North Carolina Peer Review Statute

The information on this page was last updated by Horty, Springer & Mattern on December 28, 2023.

NORTH CAROLINA

PEER REVIEW

N.C. Gen Stat. § 90-21.22A. Medical review and quality assurance committees

(a) As used in this section, the following terms mean:

(1) “Medical review committee” — A committee composed of health care providers licensed under this Chapter that is formed for the purpose of evaluating the quality of, cost of, or necessity for health care services, including provider credentialing. “Medical review committee” does not mean a medical review committee established under G.S. 131E-95.

(2) “Quality assurance committee” — Risk management employees of an insurer licensed to write medical professional liability insurance in this State, who work in collaboration with health care providers licensed under this Chapter, and insured by that insurer, to evaluate and improve the quality of health care services.

(b) A member of a duly appointed medical review or quality assurance committee who acts without malice or fraud shall not be subject to liability for damages in any civil action on account of any act, statement, or proceeding undertaken, made, or performed within the scope of the functions of the committee.

(c) The proceedings of a medical review or quality assurance committee, the records and materials it produces, and the materials it considers shall be confidential and not considered public records within the meaning of G.S. 132-1, 131E-309, or 58-2-100; and shall not be subject to discovery or introduction into evidence in any civil action against a provider of health care services who directly provides services and is licensed under this Chapter, a PSO licensed under Article 17 of Chapter 131E of the General Statutes, an ambulatory surgical facility licensed under Chapter 131E of the General Statutes, or a hospital licensed under Chapter 122C or Chapter 131E of the General Statutes or that is owned or operated by the State, which civil action results from matters that are the subject of evaluation and review by the committee.
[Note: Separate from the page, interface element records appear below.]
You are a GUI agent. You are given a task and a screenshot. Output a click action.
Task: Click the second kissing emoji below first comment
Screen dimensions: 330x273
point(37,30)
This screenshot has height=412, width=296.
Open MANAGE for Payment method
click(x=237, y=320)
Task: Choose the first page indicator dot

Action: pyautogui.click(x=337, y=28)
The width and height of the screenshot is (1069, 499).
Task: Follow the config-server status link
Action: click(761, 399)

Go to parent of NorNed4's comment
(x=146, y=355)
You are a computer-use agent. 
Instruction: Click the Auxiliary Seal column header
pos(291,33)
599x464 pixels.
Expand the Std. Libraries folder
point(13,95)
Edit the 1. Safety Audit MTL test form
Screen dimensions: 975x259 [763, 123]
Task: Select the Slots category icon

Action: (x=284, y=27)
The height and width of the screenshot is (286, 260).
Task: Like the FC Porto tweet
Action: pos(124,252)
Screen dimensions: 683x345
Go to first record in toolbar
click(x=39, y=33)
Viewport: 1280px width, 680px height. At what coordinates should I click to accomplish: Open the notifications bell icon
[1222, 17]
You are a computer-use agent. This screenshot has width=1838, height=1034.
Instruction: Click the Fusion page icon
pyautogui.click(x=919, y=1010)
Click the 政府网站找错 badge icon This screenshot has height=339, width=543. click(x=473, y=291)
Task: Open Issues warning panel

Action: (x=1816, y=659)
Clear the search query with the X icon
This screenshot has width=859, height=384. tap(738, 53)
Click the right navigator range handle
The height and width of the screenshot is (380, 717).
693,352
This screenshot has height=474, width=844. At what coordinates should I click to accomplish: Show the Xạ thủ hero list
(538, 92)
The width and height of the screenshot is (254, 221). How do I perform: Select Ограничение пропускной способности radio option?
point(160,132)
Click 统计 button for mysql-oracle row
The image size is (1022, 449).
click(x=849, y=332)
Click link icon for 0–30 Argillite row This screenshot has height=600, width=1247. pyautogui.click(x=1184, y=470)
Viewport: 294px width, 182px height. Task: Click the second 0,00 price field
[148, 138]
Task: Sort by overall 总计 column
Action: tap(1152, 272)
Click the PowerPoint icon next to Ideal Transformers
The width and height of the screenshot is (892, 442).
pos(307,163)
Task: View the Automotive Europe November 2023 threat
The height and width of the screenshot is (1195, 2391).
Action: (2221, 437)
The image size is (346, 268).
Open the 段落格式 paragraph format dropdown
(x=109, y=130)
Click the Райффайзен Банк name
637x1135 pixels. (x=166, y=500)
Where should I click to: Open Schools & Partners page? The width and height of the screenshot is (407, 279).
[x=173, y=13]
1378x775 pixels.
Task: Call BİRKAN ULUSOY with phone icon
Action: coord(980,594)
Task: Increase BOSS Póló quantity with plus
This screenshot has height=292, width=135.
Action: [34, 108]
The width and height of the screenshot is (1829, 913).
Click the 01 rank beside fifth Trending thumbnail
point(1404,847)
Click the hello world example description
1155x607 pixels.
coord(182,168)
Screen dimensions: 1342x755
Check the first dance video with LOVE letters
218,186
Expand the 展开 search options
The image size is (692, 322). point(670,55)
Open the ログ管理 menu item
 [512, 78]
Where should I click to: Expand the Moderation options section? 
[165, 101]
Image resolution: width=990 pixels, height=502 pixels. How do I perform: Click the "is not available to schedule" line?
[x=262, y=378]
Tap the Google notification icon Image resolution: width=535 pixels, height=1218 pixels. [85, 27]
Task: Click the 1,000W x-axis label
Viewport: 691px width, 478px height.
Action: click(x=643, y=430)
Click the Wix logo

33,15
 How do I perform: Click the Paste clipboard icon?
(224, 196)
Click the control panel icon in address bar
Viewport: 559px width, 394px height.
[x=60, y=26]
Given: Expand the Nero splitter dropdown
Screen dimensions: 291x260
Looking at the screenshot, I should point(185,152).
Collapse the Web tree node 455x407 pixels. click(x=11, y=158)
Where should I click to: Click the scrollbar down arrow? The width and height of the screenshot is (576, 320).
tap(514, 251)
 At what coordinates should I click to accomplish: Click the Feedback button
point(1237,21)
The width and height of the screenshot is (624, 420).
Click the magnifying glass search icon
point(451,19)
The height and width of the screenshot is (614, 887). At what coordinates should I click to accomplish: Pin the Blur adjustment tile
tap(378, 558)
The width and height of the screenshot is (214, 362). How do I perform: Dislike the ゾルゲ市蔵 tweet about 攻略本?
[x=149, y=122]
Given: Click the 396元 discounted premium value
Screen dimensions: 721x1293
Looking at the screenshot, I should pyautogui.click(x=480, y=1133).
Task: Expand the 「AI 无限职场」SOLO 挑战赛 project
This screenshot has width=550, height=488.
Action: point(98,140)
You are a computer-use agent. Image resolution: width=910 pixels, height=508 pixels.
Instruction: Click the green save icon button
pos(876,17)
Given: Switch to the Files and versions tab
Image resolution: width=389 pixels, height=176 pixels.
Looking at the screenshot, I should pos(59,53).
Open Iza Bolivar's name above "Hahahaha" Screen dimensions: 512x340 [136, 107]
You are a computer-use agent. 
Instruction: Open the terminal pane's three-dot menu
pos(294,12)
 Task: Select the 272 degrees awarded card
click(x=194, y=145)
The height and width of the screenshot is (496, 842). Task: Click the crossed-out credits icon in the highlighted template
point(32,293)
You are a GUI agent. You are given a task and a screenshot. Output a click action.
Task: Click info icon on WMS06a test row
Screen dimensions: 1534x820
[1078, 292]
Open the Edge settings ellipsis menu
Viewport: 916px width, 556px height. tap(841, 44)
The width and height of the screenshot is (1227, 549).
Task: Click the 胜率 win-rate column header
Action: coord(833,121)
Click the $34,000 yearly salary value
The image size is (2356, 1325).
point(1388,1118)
No person who was in attendance at a meeting of the committee shall be required to testify in any civil action as to any evidence or other matters produced or presented during the proceedings of the committee or as to any findings, recommendations, evaluations, opinions, or other actions of the committee or its members. However, information, documents, or records otherwise available are not immune from discovery or use in a civil action merely because they were presented during proceedings of the committee. Documents otherwise available as public records within the meaning of G.S. 132-1 do not lose their status as public records merely because they were presented or considered during proceedings of the committee. A member of the committee may testify in a civil action but cannot be asked about the person’s testimony before the committee or any opinions formed as a result of the committee hearings.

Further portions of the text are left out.